De Regering van het Koninkrijk der Nederlanden
en
de Regering van de Staat Koeweit, hun Staten hierna te noemen de Verdragsluitende
Partijen,
Geleid door de wens de van oudsher bestaande vriendschapsbanden tussen hun landen
te versterken en de economische betrekkingen tussen hen uit te breiden en te intensiveren,
met name wat betreft investeringen door investeerders van de ene Verdragsluitende
Partij op het grondgebied van de andere Verdragsluitende Partij,
In het besef dat overeenstemming omtrent de aan dergelijke investeringen toe te kennen
behandeling het kapitaalverkeer en de overdracht van technologie tussen, alsmede de
economische ontwikkeling van beide Verdragsluitende Partijen zal stimuleren, en dat
een eerlijke en rechtvaardige behandeling van investeringen wenselijk is,
Zijn het volgende overeengekomen:
Artikel 1. Begripsomschrijvingen
Voor de toepassing van dit Verdrag:
-
1 wordt onder de term „investering” verstaan alle soorten vermogensbestanddelen of
rechten op het grondgebied van de ene Verdragsluitende Partij die eigendom zijn van
of al dan niet rechtstreeks onder zeggenschap staan van een investeerder van de andere
Verdragsluitende Partij met inbegrip van vermogensbestanddelen of rechten bestaande
uit of in de vorm van:
-
a. roerende en onroerende zaken, alsmede andere zakelijke rechten met betrekking tot
alle soorten vermogensbestanddelen, zoals huurcontracten, hypotheken, pandrechten
en onderpanden;
-
b. rechten ontleend aan aandelen, obligaties en andere soorten belangen in ondernemingen
en joint ventures en andere schulden, leningen en waardepapieren uitgegeven door een
investeerder;
-
c. aanspraken op geld, op andere vermogensbestanddelen of op iedere prestatie die economische
waarde heeft;
-
d. rechten op het gebied van de intellectuele eigendom, technische werkwijzen, goodwill,
know-how en handelsnamen;
-
e. rechten verleend krachtens het publiekrecht of bij overeenkomst, met inbegrip van
rechten tot het opsporen, exploreren, ontginnen en exploiteren van natuurlijke rijkdommen.

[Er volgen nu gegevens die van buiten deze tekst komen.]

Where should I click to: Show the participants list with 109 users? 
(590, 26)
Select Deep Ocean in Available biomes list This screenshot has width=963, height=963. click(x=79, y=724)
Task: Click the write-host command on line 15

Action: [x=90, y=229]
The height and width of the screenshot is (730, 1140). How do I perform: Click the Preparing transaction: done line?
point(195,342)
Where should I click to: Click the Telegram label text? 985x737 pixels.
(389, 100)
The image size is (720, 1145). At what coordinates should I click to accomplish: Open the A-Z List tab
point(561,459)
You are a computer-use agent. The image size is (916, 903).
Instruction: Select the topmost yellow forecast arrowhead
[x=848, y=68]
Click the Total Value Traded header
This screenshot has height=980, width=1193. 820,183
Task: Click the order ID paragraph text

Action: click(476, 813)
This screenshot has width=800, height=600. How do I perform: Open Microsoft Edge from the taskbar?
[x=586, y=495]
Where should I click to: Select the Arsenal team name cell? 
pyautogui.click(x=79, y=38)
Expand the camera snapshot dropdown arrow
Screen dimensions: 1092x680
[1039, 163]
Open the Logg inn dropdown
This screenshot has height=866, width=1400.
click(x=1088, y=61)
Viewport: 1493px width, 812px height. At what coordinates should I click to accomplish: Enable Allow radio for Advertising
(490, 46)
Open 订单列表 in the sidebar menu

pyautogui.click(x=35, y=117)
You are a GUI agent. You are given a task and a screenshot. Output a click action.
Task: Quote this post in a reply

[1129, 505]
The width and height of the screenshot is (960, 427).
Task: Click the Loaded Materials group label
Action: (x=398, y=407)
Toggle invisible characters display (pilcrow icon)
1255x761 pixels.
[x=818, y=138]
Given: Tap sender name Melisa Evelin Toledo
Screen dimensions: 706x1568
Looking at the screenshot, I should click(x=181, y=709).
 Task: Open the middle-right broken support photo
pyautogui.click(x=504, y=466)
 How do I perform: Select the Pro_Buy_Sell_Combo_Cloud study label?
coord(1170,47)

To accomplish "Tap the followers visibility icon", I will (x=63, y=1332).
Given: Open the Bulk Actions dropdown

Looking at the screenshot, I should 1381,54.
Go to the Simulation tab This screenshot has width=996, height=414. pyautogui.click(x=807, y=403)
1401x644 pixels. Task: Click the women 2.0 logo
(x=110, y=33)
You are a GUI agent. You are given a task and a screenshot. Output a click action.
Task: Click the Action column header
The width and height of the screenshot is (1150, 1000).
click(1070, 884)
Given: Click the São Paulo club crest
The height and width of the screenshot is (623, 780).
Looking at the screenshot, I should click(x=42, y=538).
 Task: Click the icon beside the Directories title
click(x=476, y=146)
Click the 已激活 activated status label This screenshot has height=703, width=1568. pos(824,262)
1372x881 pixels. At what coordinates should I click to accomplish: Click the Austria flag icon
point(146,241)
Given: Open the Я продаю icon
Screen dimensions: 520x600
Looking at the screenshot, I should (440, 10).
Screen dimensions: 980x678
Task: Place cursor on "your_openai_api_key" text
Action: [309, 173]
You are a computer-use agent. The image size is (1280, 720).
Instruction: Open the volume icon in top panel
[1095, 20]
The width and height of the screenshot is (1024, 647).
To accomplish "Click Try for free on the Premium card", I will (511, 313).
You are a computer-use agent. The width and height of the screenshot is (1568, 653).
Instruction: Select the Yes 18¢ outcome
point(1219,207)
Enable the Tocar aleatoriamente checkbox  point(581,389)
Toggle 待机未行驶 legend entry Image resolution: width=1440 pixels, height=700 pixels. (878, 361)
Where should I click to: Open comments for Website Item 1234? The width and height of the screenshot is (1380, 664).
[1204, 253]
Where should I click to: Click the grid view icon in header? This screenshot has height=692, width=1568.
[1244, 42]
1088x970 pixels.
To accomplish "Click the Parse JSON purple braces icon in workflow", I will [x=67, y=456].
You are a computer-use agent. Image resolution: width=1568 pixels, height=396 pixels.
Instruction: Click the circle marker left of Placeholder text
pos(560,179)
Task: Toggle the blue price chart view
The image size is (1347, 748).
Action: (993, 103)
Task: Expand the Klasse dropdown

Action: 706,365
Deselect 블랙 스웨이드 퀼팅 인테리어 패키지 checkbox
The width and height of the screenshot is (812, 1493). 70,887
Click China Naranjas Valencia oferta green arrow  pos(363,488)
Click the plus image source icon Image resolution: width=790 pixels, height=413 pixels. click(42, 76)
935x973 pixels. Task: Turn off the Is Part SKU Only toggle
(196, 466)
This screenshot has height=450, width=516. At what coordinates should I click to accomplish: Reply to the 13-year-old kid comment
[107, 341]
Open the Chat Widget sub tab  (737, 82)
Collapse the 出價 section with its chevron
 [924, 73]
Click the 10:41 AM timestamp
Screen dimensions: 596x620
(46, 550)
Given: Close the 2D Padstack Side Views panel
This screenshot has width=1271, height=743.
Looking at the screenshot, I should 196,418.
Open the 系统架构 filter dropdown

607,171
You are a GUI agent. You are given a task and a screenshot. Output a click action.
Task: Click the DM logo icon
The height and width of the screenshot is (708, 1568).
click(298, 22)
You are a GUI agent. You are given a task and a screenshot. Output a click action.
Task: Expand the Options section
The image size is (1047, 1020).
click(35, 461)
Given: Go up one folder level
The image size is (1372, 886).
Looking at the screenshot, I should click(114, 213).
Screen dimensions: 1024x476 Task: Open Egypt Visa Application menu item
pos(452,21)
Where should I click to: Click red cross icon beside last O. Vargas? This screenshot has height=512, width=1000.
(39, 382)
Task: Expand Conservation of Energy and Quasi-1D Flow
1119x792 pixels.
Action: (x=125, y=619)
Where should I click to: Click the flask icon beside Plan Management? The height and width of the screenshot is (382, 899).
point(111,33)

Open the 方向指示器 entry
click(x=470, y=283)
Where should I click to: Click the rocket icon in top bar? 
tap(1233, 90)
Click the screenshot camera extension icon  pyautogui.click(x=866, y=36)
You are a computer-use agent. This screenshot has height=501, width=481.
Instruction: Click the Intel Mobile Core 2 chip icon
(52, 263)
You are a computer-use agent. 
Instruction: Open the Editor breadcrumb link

De term „investering” is ook van toepassing op „opbrengsten” gereserveerd ten behoeve
van herinvestering en op opbrengsten uit „liquidatie”.
-
3 wordt onder de term „grondgebied” verstaan het grondgebied van de betrokken Verdragsluitende
Partij en alle aan de territoriale zee grenzende gebieden die, krachtens het recht
van de betrokken Verdragsluitende Partij en overeenkomstig het internationale recht,
tot de exclusieve economische zone of het continentaal plat van de betrokken Verdragsluitende
Partij behoren, en waarin deze Verdragsluitende Partij rechtsmacht of soevereine rechten
uitoefent.
-
4 wordt onder de term „opbrengsten” verstaan bedragen die een investering heeft opgebracht,
ongeacht de vorm waarin zij worden betaald, en die in het bijzonder, doch niet uitsluitend
winsten, interest, vermogenswinsten, dividenden, royalty's en betalingen of vergoedingen
voor management en technische assistentie en betalingen in natura omvatten, ongeacht
de aard ervan.
Artikel 2. Toelating en bevordering van investeringen
Elke Verdragsluitende Partij bevordert, binnen het kader van haar wetten en voorschriften,
investeringen en economische samenwerking door middel van de bescherming op haar grondgebied
van investeringen door investeerders van de andere Verdragsluitende Partij. Met inachtneming
van het recht van elke Verdragsluitende Partij de door haar wetten of voorschriften
verleende bevoegdheden uit te oefenen, laat elke Verdragsluitende Partij dergelijke
investeringen toe.
Artikel 3. Bescherming van investeringen
-
1 Elke Verdragsluitende Partij waarborgt een eerlijke en rechtvaardige behandeling
van investeringen door investeerders van de andere Verdragsluitende Partij en belemmert
niet, door onredelijke of discriminatoire maatregelen, de werking, het beheer, de
instandhouding, het gebruik, het genot of de vervreemding daarvan door deze investeerders.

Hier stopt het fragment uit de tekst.